Doug McCallum’s defence began its case Wednesday morning in Surrey provincial court with a declaration that the evidence presented by the Crown in court falls “markedly short” of the criminal standard of proof to support a conviction on the former Surrey mayor’s charge of public mischief.
Lawyer Eric Gottardi said evidence tendered by the defence will show McCallum’s foot was “in fact” run over by Deborah Johnstone’s tire on Sept. 4, 2021.
The former Surrey mayor is charged with one count of public mischief contrary to Section 140(2) of the Criminal Code, stemming from an encounter on Sept. 4, 2021 between himself and a group of volunteers that was gathering petition signatures outside the South Point Save-On-Foods store in South Surrey for a referendum on the policing transition.

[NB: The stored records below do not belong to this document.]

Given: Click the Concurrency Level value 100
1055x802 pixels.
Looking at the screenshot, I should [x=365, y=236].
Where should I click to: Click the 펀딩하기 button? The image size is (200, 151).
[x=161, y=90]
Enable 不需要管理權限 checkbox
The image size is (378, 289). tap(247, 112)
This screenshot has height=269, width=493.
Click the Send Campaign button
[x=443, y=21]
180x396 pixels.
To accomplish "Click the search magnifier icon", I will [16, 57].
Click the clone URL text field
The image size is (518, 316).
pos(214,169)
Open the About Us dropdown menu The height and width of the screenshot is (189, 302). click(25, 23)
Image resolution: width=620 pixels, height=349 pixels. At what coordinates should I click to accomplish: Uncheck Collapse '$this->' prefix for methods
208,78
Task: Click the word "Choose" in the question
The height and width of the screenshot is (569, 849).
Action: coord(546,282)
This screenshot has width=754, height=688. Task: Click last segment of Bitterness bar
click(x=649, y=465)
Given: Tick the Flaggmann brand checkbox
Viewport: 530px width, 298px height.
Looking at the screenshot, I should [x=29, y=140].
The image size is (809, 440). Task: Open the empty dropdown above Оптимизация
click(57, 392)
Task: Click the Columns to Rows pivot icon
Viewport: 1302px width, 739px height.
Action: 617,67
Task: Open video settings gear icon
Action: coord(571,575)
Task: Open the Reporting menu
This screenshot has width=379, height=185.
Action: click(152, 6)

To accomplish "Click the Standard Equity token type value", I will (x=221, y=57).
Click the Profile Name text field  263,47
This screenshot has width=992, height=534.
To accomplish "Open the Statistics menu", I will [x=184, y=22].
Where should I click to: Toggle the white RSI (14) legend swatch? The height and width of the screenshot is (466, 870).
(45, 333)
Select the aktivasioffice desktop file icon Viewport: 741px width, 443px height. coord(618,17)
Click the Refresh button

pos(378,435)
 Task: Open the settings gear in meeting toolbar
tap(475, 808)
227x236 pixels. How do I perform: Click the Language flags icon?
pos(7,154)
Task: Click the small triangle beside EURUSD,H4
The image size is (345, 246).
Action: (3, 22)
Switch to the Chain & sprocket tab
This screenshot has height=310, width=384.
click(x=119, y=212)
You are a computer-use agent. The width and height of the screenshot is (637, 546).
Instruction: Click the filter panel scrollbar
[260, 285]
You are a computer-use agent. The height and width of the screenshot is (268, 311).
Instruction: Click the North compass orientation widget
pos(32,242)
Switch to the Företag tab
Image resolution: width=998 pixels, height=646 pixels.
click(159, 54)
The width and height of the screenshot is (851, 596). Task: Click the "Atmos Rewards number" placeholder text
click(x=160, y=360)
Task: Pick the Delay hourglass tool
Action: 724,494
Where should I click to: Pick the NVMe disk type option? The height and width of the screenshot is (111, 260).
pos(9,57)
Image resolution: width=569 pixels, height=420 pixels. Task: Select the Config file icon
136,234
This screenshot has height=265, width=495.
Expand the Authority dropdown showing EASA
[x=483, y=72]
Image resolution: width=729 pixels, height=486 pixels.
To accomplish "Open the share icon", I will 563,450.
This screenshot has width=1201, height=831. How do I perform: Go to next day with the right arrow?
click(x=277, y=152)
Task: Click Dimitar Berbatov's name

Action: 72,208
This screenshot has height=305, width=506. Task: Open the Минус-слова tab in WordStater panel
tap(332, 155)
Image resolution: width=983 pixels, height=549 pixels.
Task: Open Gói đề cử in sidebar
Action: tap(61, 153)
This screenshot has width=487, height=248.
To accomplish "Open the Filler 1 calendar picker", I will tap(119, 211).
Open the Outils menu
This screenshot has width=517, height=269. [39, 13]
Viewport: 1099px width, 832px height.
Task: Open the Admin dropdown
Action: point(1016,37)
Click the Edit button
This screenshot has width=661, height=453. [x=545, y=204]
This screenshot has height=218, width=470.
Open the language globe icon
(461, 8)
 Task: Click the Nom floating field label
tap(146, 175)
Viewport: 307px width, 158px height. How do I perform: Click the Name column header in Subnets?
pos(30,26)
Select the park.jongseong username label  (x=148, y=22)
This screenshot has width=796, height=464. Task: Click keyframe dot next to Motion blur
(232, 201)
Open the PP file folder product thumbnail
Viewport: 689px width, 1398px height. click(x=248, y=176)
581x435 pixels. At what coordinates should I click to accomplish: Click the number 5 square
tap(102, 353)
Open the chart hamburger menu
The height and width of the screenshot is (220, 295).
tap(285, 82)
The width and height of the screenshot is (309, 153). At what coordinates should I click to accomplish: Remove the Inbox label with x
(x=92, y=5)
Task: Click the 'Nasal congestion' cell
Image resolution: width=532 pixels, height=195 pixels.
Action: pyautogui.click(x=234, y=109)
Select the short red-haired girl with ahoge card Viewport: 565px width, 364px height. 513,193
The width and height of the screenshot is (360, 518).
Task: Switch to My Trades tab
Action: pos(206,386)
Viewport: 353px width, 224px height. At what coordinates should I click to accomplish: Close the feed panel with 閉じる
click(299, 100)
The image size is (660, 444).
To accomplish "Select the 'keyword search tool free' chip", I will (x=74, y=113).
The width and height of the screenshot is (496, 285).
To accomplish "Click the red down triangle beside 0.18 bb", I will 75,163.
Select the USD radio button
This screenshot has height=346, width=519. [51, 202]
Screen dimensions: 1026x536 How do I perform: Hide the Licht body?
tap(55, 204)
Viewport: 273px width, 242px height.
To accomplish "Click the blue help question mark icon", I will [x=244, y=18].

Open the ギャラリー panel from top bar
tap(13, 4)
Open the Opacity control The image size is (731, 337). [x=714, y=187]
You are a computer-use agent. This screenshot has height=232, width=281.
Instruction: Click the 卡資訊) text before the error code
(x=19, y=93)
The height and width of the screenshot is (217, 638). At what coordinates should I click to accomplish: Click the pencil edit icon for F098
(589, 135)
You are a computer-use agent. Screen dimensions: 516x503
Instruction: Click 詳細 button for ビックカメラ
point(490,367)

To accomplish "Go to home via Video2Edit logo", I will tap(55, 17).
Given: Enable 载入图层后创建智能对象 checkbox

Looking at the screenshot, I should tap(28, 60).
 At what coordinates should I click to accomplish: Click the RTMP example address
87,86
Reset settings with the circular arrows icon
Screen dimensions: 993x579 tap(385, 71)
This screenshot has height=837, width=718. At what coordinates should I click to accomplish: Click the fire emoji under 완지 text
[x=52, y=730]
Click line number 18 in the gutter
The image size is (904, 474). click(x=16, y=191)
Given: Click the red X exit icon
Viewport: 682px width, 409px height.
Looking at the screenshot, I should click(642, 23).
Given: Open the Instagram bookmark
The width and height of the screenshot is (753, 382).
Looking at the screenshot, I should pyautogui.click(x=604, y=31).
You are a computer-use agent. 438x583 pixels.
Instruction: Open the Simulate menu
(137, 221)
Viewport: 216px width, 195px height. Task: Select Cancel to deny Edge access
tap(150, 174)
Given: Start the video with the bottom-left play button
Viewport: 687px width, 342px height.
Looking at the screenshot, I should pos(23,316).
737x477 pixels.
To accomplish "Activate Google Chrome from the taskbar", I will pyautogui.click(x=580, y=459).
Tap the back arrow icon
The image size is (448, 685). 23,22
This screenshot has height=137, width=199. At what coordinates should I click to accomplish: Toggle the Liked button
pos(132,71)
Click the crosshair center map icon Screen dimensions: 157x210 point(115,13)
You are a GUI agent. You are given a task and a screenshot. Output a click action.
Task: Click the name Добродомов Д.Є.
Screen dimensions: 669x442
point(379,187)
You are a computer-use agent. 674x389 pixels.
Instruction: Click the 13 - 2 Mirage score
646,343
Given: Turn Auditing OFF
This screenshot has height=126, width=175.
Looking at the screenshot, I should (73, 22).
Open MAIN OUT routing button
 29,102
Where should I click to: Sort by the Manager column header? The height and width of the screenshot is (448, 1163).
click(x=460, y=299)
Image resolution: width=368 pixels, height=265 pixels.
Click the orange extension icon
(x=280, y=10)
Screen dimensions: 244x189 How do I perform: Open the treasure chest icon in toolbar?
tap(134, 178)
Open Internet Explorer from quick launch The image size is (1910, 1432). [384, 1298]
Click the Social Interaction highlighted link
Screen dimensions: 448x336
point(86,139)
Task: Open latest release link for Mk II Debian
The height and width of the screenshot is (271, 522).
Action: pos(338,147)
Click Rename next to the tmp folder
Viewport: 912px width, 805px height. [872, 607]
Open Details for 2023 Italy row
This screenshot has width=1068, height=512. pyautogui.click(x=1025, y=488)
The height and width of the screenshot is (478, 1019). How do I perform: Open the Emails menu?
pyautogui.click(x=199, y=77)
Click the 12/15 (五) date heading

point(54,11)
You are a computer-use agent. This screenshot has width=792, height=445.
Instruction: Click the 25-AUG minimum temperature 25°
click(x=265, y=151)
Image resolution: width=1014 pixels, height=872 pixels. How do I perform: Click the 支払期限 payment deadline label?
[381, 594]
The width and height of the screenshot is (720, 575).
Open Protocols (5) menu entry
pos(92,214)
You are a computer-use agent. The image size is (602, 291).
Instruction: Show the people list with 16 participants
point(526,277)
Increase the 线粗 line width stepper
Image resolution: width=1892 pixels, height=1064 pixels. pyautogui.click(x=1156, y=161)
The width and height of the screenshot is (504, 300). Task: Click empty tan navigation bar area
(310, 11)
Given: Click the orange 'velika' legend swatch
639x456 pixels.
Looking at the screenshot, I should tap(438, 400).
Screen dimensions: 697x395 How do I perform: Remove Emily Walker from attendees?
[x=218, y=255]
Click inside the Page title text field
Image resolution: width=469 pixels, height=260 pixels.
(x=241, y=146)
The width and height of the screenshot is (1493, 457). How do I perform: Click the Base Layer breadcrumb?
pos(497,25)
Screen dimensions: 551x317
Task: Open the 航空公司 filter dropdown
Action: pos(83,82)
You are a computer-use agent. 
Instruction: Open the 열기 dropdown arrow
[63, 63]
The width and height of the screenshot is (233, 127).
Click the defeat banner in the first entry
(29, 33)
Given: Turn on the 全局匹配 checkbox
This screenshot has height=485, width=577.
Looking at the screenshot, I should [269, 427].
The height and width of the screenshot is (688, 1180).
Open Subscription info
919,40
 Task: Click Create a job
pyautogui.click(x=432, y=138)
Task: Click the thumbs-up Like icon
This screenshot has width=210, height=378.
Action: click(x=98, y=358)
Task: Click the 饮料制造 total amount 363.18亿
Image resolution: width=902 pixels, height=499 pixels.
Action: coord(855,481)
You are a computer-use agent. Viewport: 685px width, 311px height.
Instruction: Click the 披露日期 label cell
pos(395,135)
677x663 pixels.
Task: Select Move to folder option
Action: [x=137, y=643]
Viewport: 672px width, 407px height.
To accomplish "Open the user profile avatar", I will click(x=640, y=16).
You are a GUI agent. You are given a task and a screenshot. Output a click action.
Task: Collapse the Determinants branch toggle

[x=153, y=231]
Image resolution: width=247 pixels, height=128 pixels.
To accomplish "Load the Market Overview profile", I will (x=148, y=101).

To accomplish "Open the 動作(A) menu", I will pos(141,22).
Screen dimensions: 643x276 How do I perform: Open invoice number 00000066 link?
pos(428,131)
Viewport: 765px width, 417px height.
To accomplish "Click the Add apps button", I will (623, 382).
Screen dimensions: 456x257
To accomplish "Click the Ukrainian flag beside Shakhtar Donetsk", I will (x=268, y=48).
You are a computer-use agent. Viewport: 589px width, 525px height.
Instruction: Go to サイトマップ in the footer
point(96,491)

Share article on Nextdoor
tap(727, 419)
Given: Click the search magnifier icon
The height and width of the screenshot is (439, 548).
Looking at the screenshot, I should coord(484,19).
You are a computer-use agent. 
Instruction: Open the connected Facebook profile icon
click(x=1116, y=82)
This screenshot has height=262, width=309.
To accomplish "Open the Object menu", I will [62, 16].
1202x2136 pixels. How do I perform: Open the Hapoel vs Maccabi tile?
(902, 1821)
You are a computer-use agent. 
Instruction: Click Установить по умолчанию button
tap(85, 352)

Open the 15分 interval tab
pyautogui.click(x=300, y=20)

The first of two expert witnesses defence called Wednesday was Dennis Chimich, a biomechanical engineer and expert in injury causation.
Chimich told Gottardi that Johnstone’s Mustang was moving slowly through the parking lot and he determined there was a mass of 413 kilograms over her right rear wheel. He submitted a report on the matter on Oct. 17, 2022, the court heard.
Chimich testified the vehicle “rolled over” his foot while McCallum was “relatively” standing still and that feet can be run over by vehicle tires resulting in no fractures.
“Bone injuries are not to be expected at low speed,” he said. The absense of fractures in McCallum’s case “does not mean that his foot was not run over.”
He brought out a skeleton foot model in court as a visual aid. They discussed a journal called “Foot and Ankle International,” which drew some chuckles from the gallery
During cross examination, Chimich told special prosecutor Richard Fowler that he did not calculate horizontal acceleration but “used mass as my guide” for vertical force. He did not know the state of the tire’s inflation, he said. Nor did he examine McCallum’s footware.
“I did see pictures of the shoes, I did not physically examine them,” Chimich told the court. Fowler asked him what minimal force is required to cause visible injuries on a foot inside a sock and shoe.
“I don’t know,” Chimich replied.
The defence’s next expert witness, Bradley Heinrichs, is a mechanical engineer and expert in accident reconstruction and video analysis.
A frame-by-frame review of CCTV footage from the grocery store shows McCallum’s arm “jerk back” as the tire passes, Heinrich noted. He said he went to the scene and used a laser scanner to create a 3-D scan of the parking lot, which was shown in court.
Heinrichs said the video was not capable of telling him if there was a limp or change in McCallum’s gait after the incident.
“I couldn’t tell,” he said.
A third witness for the defence, radiologist Dr. Hamed Basseri, works at Peace Arch Hospital in White Rock. He testified he found no X-ray evidence of a fracture in McCallum’s left foot but found “moderate” soft-tissue swelling on the outside of the foot “toward the small toe.”
During cross-examination, Basseri told Fowler he never physically observed McCallum’s foot and did not observe any X-ray of the right foot. He told the court he was not able to say if there was swelling on the day before or earlier.
“That’s correct,” he told the court.
The trial continues on Tuesday, Nov. 8.